In the computer troubleshooting post below, what device does the writer keep plugged in all the time?
::: Document passage
I'm sorry again for the late response. I'm at work, but when I get home I'll post an updated mbam log. My problems have changed, somewhat. Here's what is currently happening:

When I access some websites, the computer shuts down. It only happens on a few websites, but the same one every time. I don't even remember which website, I was searching google for resolutions to my problems and clicked a link. But more importantly, and more often, the computer will hang on shutdown or reboot. It used to take a few minutes for the shutdown options to show up; now it shows up right away but it still freezes. I've read a few shutdown troubleshooting guides (2 of the most common I've found) and they have been unable to help me. Every resolution I seek points to device driver/hardware problems; but I don't know how to fix it. I ran a device scan and it showed which drivers needed to be updated and which were bad. When I look at them in the device manager, though, it says they're running properly. I keep reading about my realtek high definition audio driver, and how the sound often is the problem. Now, I've noticed that the speaker symbol is no longer on my taskbar; it's replaced with a red symbol for "sound effects."

Microsoft's website said that the problem would be solved by updating to the current service pack. I couldn't update through their website; there was an error of some sort (and when I troubleshooted that error it couldn't help me.) So, through an external Microsoft server website I updated to SP3, but the computer still freezes on shutdown and reboot. After the SP3 update some things seemed to have returned to normal. The speaker icon returned to the taskbar, as well as the "eject device" icon. (I keep a USB wireless network adapter pluged in all the time). But now those icons have disappeared again.
::::::
::: Information shown
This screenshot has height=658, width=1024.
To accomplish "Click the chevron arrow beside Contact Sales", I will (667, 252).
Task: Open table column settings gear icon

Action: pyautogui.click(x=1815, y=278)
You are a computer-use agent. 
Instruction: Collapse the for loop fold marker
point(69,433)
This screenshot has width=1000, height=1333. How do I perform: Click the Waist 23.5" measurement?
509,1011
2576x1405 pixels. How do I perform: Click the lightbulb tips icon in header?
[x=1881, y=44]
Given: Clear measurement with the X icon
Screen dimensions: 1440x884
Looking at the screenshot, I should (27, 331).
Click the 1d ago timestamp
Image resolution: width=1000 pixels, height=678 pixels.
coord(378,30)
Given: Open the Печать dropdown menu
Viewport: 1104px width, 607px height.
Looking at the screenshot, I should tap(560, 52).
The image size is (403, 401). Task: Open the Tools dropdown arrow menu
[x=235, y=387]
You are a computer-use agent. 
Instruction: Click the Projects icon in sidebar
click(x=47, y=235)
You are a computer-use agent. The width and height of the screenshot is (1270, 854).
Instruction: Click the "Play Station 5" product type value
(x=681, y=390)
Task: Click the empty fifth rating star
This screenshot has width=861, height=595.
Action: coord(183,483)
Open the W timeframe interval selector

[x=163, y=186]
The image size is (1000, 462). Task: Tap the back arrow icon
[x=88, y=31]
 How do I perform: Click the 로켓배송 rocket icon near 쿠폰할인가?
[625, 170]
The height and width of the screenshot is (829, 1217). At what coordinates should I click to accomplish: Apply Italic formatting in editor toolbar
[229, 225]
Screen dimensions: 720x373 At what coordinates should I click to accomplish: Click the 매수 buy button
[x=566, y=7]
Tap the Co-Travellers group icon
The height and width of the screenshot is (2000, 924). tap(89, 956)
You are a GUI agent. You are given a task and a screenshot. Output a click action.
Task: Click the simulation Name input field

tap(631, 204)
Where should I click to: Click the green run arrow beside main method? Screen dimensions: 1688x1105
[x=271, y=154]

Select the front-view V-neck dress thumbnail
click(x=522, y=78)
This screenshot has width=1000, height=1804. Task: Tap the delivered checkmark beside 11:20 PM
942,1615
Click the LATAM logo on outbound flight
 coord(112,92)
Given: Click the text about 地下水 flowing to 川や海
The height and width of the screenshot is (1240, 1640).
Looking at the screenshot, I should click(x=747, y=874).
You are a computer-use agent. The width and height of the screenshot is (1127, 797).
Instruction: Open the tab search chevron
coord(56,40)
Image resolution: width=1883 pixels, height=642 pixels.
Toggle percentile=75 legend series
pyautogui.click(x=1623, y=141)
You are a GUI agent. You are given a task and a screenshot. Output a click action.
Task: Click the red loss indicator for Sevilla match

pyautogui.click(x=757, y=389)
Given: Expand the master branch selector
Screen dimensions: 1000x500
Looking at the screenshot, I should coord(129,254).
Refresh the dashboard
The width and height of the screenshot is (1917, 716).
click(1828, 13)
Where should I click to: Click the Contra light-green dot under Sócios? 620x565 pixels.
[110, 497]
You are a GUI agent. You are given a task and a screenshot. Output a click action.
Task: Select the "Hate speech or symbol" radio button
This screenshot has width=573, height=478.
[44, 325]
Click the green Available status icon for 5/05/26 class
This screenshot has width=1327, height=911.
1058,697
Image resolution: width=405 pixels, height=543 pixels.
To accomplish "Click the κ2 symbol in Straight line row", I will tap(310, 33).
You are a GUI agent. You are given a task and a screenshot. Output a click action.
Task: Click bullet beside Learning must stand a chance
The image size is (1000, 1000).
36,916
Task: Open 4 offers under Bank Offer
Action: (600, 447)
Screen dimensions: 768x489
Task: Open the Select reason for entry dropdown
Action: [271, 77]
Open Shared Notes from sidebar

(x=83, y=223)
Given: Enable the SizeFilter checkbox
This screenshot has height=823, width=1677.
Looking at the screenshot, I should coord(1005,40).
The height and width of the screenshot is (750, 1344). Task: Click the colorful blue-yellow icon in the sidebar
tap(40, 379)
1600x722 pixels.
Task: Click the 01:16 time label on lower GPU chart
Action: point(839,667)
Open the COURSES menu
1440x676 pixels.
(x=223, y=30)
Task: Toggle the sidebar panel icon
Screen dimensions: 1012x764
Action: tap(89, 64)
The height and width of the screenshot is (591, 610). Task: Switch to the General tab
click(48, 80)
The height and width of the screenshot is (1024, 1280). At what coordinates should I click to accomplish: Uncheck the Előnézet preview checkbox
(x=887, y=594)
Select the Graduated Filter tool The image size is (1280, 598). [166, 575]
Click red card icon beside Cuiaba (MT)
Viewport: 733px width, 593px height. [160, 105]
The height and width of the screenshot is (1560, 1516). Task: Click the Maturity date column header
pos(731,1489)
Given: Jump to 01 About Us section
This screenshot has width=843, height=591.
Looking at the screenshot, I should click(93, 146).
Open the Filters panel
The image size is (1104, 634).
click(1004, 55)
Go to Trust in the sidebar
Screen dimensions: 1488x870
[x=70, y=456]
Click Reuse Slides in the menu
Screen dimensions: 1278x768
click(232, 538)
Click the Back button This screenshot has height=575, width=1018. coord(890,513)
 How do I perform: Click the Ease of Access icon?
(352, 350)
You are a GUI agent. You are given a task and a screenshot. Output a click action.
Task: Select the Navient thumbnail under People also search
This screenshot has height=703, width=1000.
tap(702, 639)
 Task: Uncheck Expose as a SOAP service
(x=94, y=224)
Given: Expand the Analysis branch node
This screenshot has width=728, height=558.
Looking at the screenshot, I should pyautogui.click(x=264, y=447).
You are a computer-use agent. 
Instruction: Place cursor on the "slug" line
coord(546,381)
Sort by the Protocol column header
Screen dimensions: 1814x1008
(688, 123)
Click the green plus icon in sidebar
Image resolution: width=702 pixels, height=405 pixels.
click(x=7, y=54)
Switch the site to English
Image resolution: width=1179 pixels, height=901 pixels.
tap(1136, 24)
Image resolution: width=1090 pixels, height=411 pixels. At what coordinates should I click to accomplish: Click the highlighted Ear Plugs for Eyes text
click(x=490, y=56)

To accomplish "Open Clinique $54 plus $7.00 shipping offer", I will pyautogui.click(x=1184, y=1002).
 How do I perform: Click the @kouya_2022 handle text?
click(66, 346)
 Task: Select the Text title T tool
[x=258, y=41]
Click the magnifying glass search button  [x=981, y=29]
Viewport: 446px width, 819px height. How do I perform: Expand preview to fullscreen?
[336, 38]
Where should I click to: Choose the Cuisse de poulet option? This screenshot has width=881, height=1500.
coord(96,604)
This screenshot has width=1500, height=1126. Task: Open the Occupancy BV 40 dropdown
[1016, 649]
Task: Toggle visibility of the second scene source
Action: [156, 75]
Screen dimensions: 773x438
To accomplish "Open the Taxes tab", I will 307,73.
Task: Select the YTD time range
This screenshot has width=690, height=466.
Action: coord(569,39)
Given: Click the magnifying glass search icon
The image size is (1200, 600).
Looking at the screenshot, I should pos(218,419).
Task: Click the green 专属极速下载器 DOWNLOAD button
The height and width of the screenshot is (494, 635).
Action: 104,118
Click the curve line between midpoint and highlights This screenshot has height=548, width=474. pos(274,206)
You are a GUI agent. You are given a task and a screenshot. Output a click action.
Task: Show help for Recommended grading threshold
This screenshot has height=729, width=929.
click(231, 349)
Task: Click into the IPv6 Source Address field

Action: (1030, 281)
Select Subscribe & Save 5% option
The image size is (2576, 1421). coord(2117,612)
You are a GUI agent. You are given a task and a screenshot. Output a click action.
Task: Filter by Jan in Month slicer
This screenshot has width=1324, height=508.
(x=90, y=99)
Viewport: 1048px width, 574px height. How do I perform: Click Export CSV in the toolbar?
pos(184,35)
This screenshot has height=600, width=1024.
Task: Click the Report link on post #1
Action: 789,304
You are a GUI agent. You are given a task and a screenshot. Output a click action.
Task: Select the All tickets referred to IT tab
::::::
Your solution
A USB wireless network adapter.